DRONES may not yet have proven their value within large broadacre cropping programs, but it seems the technology has found its place assisting trial work in the Wheatbelt.
For the first time drones were brought into the Corrigin Farm Improvement Group’s (CFIG) Spring Field Day last week, demonstrating to the 70 people in attendance the role the technology can play in trial data collection.
More than 20 trials and demonstrations are being run by CFIG in collaboration with various other project partners and group sponsors this year, including a chemical fallow rotation trial that was on show at local grower Gavin Hooper’s property last Thursday.
The small plot trial project - which has been funded through the Council of Grain Grower Organisations (COGGO) - was designed to test the relative benefit of chemical fallow.
Previous research by CFIG has shown that crops grown on chemical fallow can increase returns on medium and heavier textured soils in the Corrigin district.
The trial compared seven different crop types on chemical fallow to identify which crop was likely to produce the highest return.
Canola, lupins, wheat, barley, lentils, chickpeas and oats were sown on April 28, 2017 and technology from Stratus Imaging was brought in to analyse the data.
CFIG executive officer Veronika Crouch said the drones had been introduced to the trial work to give growers in the region an idea of the different applications of the technology.
“We approached Stratus Imaging to come and talk to our guys during the field walk as part of the eConnected Grainbelt project, just for a bit of awareness for some of the things that are out there,” Ms Crouch said.

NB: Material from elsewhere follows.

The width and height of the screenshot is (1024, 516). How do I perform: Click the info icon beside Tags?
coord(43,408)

“Not many of the guys use drone technology in the region just yet, it’s just a matter of making them aware that there are some of those technologies available and they can have a fit for your business, depending on how you use them.

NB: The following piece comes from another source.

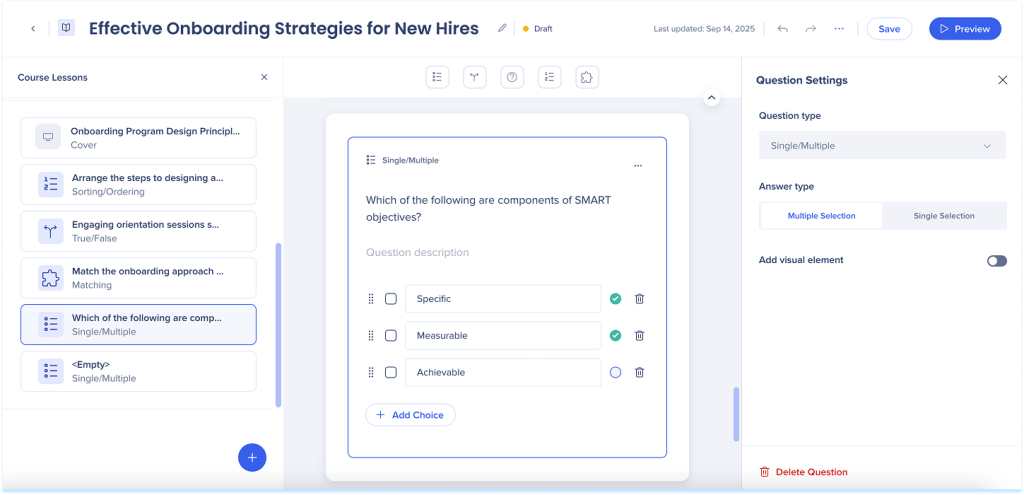Toggle the 'Add visual element' switch
This screenshot has width=1024, height=495.
pos(996,261)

“In terms of trial work, because you’re only doing a small area they can be of great use.”
Drone imagery was used to analyse the Normalised Difference Vegetation Index (NDVI) of the varying trial plots, with results showing a low NDVI score for grain legumes sown on fallow.
Ms Crouch said the wet start to the year had significantly impacted results, with heavy summer rains and a lack of soil cover on the fallow plots believed to have played a role.
“Obviously the dry start had an impact but with all of the summer rain we had at Gavin’s place with the soil type that it is, we got a slaking effect where basically the topsoil cemented itself which for some of the fallow made it really had for crop establishment,” Ms Crouch said.
“Where we seeded into stubble we had a lot better establishment which was quite interesting.”
Stratus Imaging general manager Jonathon Smith said along with capturing NDVI, drone technology could be used to test various other components of trials.
“What else we can do on a plot level analysis is we can actually look at it and the canopy cover and between flights we’ve been able to get the ability to measure plant growth to within 5 millimetres,” Mr Smith said.
“The benefits of that - especially from the research side of things - it makes it nice and easy, you get a real good understanding of what’s happening in the plot.
“You can’t say an informed decision on what you don’t know, with this imagery gives you that ability in season to monitor exactly how things are going.”